Minted in March . . .

 

Two for a Cent (NYC 03 2016)

Two for a Cent
(NYC 03 2016)

“Two for a Cent” is an early short story by F. Scott Fitzgerald. The author describes with a mannered eloquence the ember at the end of a lit cigarette. That scene from a mellow night remains one of my favorite descriptive passages in American Literature.

My essential pattern, the “one fly” for the tenkara fishing I most often do, begins with The Green Guarantee, two of which are pictured above with a wheatie from Fitzgerald’s era. Coins and fly patterns model well together and give me a chance to combine two of my interests in a single frame. As for the pattern, its universal color and shape viewed from a fish’s underneath perspective, dressed in fur and feather activated by motion though water, attracts all of the pond’s residents at some various points in the season, including season’s start.

 

Fifty Cents for a Quarter Dozen? (03 2016)

Half Dollar for a Quarter Dozen?
(03 2016)

 

“Half Dollar for a Quarter Dozen” is a possible title of three Muddy Moreblack arranged with an American half dollar to scale. The Muddy Moreblack continues the use of the double consonant and offers a pun on the mirrored famous last name of an acclaimed guitarist whose band’s music I hear played on fly shop playlists all the time.

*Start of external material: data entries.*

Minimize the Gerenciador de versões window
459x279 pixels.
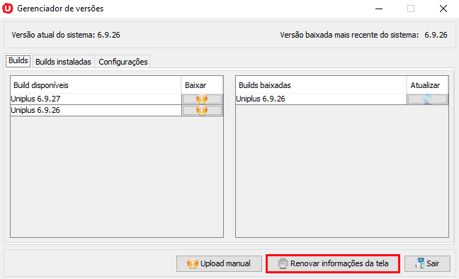pos(379,9)
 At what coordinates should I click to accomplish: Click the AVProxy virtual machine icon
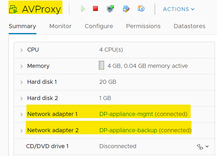pos(13,9)
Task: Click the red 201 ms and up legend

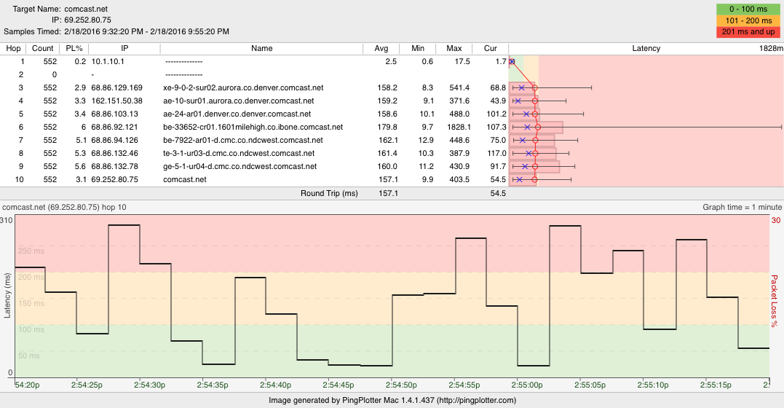Action: pos(749,32)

This pattern matches tan and black on a size 6 or 8 streamer hook and, being weighted, smokes under the water. The effect conveys the colors of late winter, something waking, emerging from the water bottom’s silt and leaf litter. The dobsonfly nymph, hellgrammite, crayfish, and stonefly all the Muddy Moreblack may be. The pattern worked along banks, within the sticks that dropped those bottom leaves, can produce the one earned fish of a day when sudden sun chases the fishes from more open areas.

Freshwater fishes may suspend in tough spots as a defense mechanism. The clustering of various species of Centrarchidae also brings to mind an expression of conscious social interaction. May such gatherings be a fishes’ summit to plan the following growing season? Perhaps territories within the pond’s perimeter are hashed out here with the whiskered bullhead given free reign along the bottom and the entirety patrolled by a few scattered schools of carp prone to basking just out of conventional and fly casting distance.

Carp have been nowhere to be seen during the Ides of March. Sudden sun and warmth during the winter to spring transition has pushed New York’s sunfishes down or into what dense shaded cover may exist so early in the season. Fallen trees and a nest of limber overhangs then present the long fly rod throwing a line a more complex scenario. The fishes, still hovering, appear to challenge:

“Catch us if you can!”

 

"Catch Us if You Can!" (NYC 03 2016)

“Catch Us if You Can!”
(NYC 03 2016)

 

I did.

 

Bluegill (NYC 03 2016)

Bluegill
(NYC 03 2016)

 

Minted in March Black Crappie (NYC 03 2016)

Black Crappie
(NYC 03 2016)

 

Sunfish the color of a penny nestled in the sticks. Black crappie as iridescent as a silver coin.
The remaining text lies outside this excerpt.